You can check the “factorability” of the correlation matrix using KMO(data) (also from psych!).

  • Rules of thumb:
    • \(0.8 < MSA < 1\): the sampling is adequate
    • \(MSA <0.6\): sampling is not adequate
    • \(MSA \sim 0\): large partial correlations compared to the sum of correlations. Not good for FA

Kaiser’s suggested cuts

These are Kaiser’s corresponding adjectives suggested for each level of the KMO:

  • 0.00 to 0.49 “unacceptable”
  • 0.50 to 0.59 “miserable”
  • 0.60 to 0.69 “mediocre”
  • 0.70 to 0.79 “middling”
  • 0.80 to 0.89 “meritorious”
  • 0.90 to 1.00 “marvelous”

Question 8

How many dimensions should be retained?

This question can be answered in the same way as we did above for PCA - use a scree plot, parallel analysis, and MAP test to guide you.

You can use fa.parallel(data, fa = "both") to conduct both parallel analysis and view the scree plot!

Question 9

Use the function fa() from the psych package to conduct and EFA to extract 2 factors (this is what we suggest based on the various tests above, but you might feel differently - the ideal number of factors is subjective!). Use a suitable rotation (rotate = ?) and extraction method (fm = ?).

myfa <- fa(data, nfactors = ?, rotate = ?, fm = ?)

Would you expect factors to be correlated? If so, you’ll want an oblique rotation.

Rotations

When we apply a rotation to an EFA, we make it so that some loadings are smaller and some are higher - essentially creating a ‘simple structure’ (where each variable loads strongly on only one factor and weakly on all other factors). This structure simplifies the interpretation of factors, making them more distinct and easily understandable.

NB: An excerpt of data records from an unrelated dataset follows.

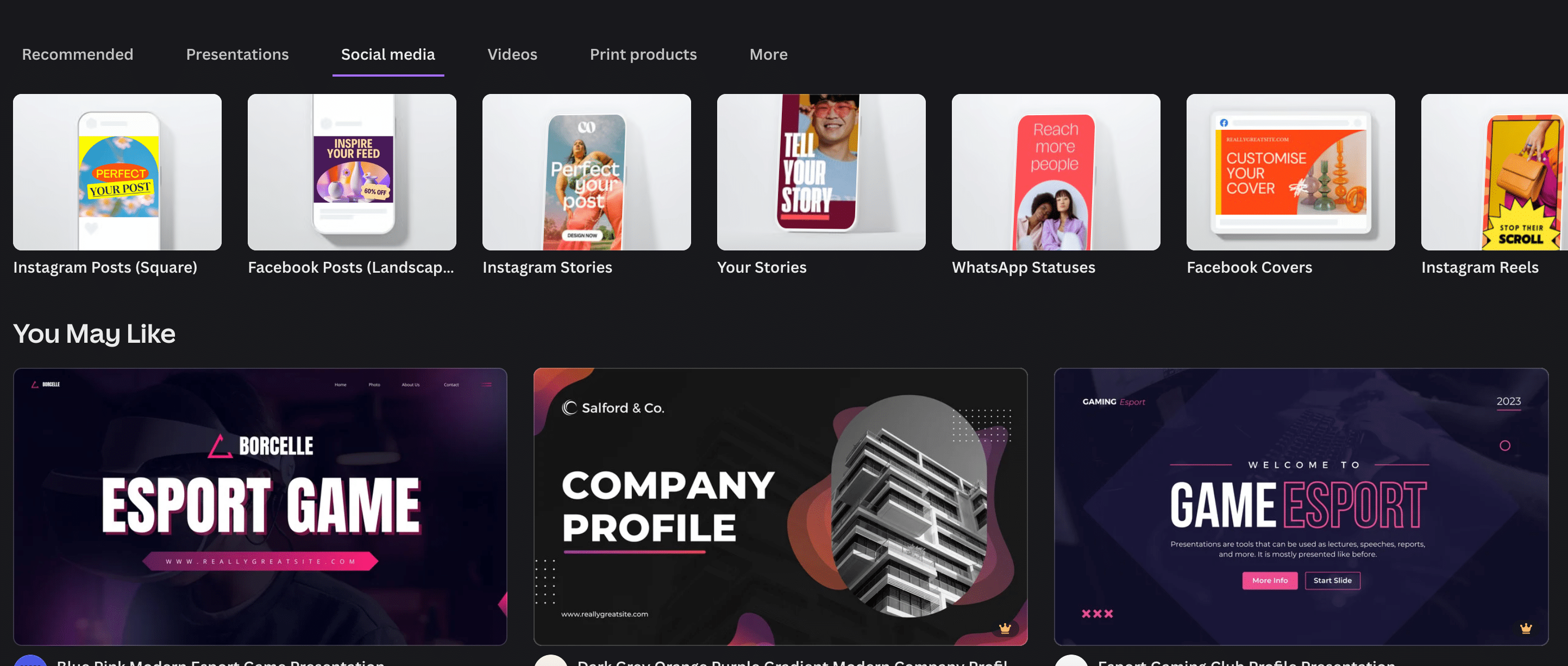Screen dimensions: 1568x666
Task: Select the Presentations tab
Action: [237, 54]
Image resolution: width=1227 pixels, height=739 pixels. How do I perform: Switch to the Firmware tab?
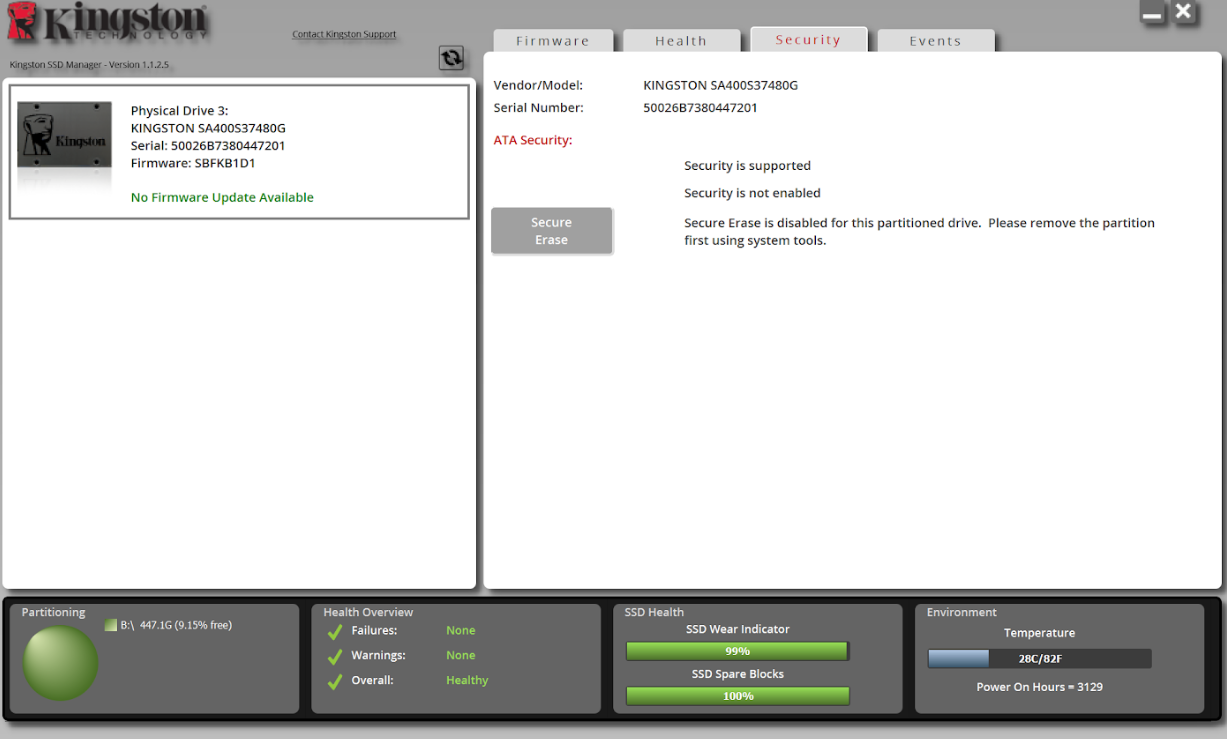(x=552, y=41)
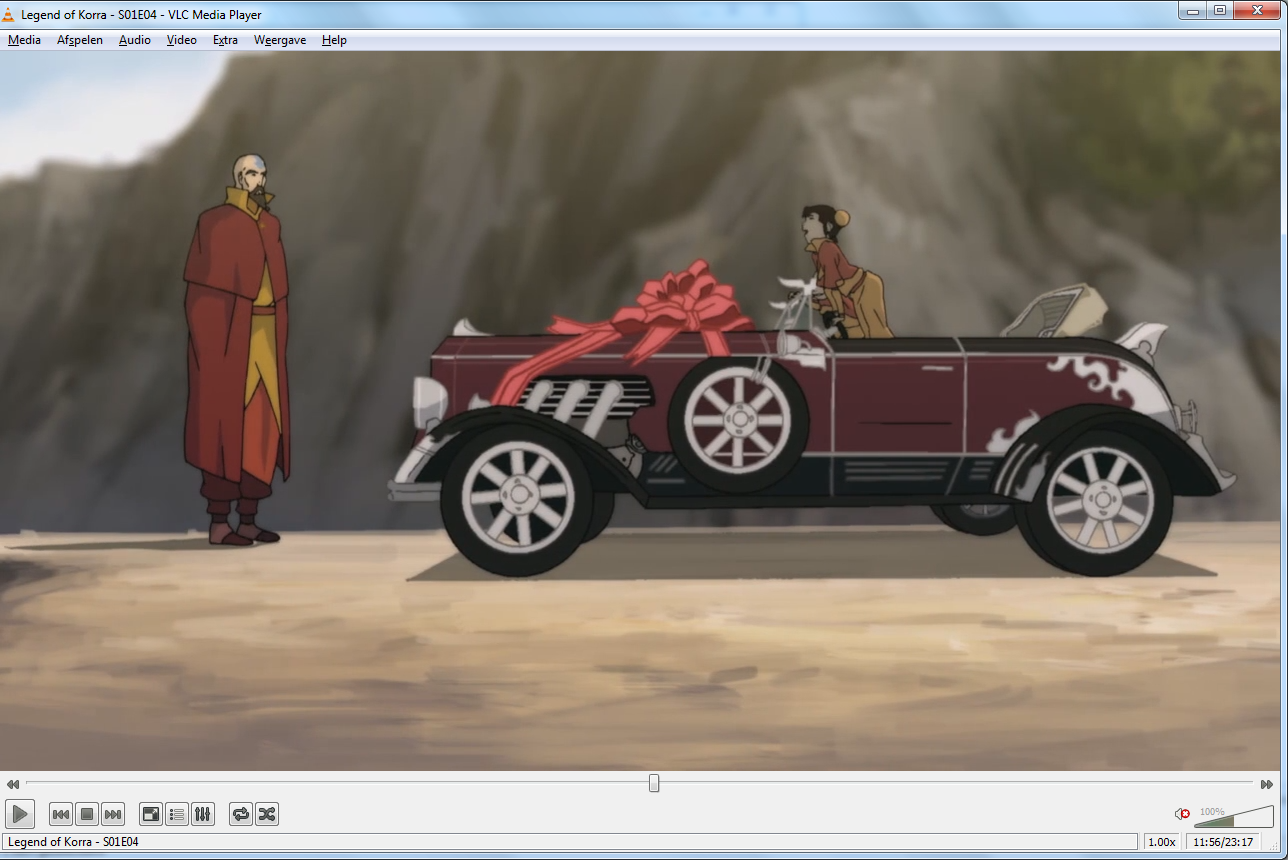Step forward using seek bar right arrows
This screenshot has height=860, width=1288.
tap(1267, 784)
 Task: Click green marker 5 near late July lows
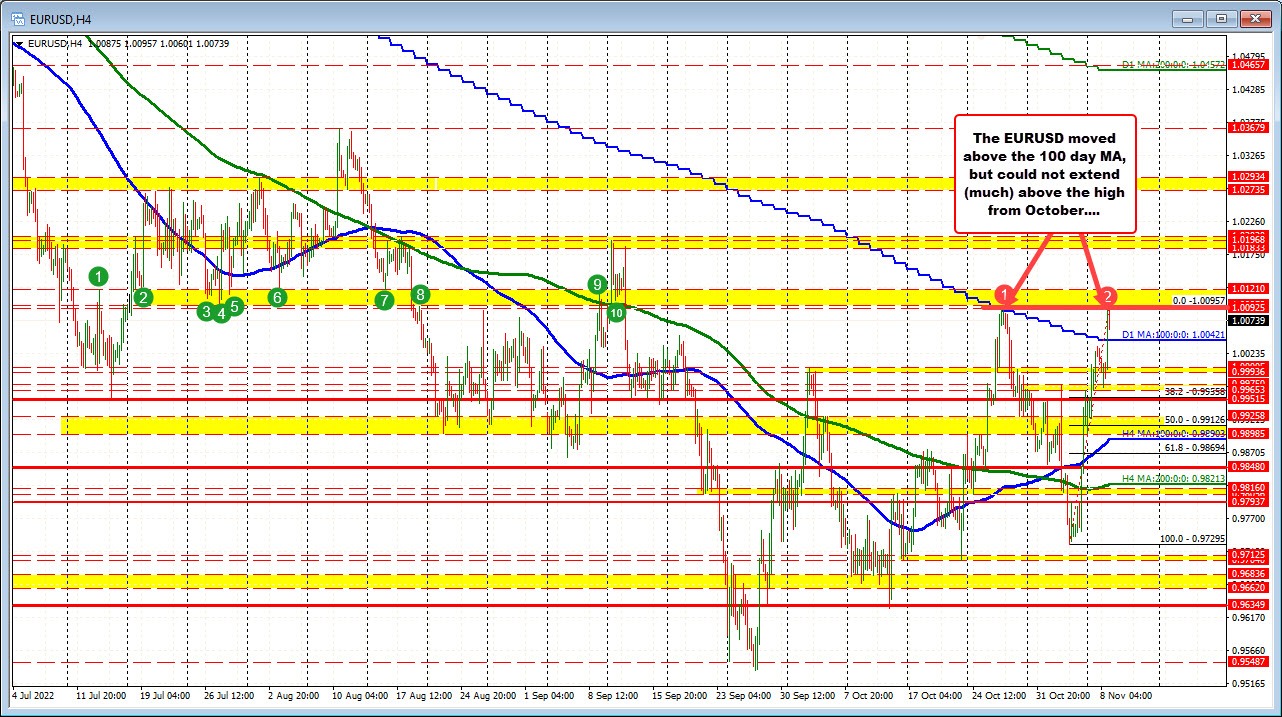tap(232, 308)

There are two types of rotations - “orthogonal” and “oblique”. Orthogonal rotations preserve the orthogonality of the factors (i.e. ensure they are uncorrelated, and therefore capturing completely distinct things). Oblique rotations allow the factors to be correlated and estimates that correlation (as indicated by the double headed arrow between them in the diagram below)

It’s pretty hard to find an intuition for “rotations” because they are a mathematical transformation applied to a matrix (and none of that is really ‘intuitive’). At the broadest level, think of a rotation as allowing the dimensions to no longer be perpendicular when viewed in the space of our observed variables.

Factor Extraction Methods

PCA (using eigendecomposition) is itself a method of extracting the different dimensions from our data. However, there are lots more available for factor analysis.

You can find a lot of discussion about different methods both in the help documentation for the fa() function from the psych package, and there are lots of discussions both in papers and on forums.

As you can see, this is a complicated issue, but when you have a large sample size, a large number of variables, for which you have similar communalities, then the extraction methods tend to agree. For now, don’t fret too much about the factor extraction method.1

The main contenders are Maximum Likelihood (ml), Minimum Residuals (minres) and Principal Axis Factoring (paf).

Maximum Likelihood has the benefit of providing standard errors and fit indices that are useful for model testing, but the disadvantage is that it is sensitive to violations of normality, and can sometimes fail to converge, or produce solutions with impossible values such as factor loadings >1 (known as “Heywood cases”), or factor correlations >1.
Minimum Residuals (minres) and Principal Axis Factoring (paf) will both work even when maximum likelihood fails to converge, and are slightly less susceptible to deviations from normality. They are a bit more sensitive to the extent to which the items share variance with one another.

Question 10

Inspect your solution. Make sure to look at and think about the loadings, the variance accounted for, and the factor correlations (if estimated).

Just printing an fa object:

myfa <- fa(data, ..... )
myfa

Will give you lots and lots of information.
You can extract individual parts using:

  • myfa$loadings for the loadings
  • myfa$Vaccounted for the variance accounted for by each factor
  • myfa$Phi for the factor correlation matrix

You can find a quick guide to reading the fa output here: efa_output.pdf.

Question 11

Look back to the description of the items, and suggest a name for your factors based on the patterns of loadings.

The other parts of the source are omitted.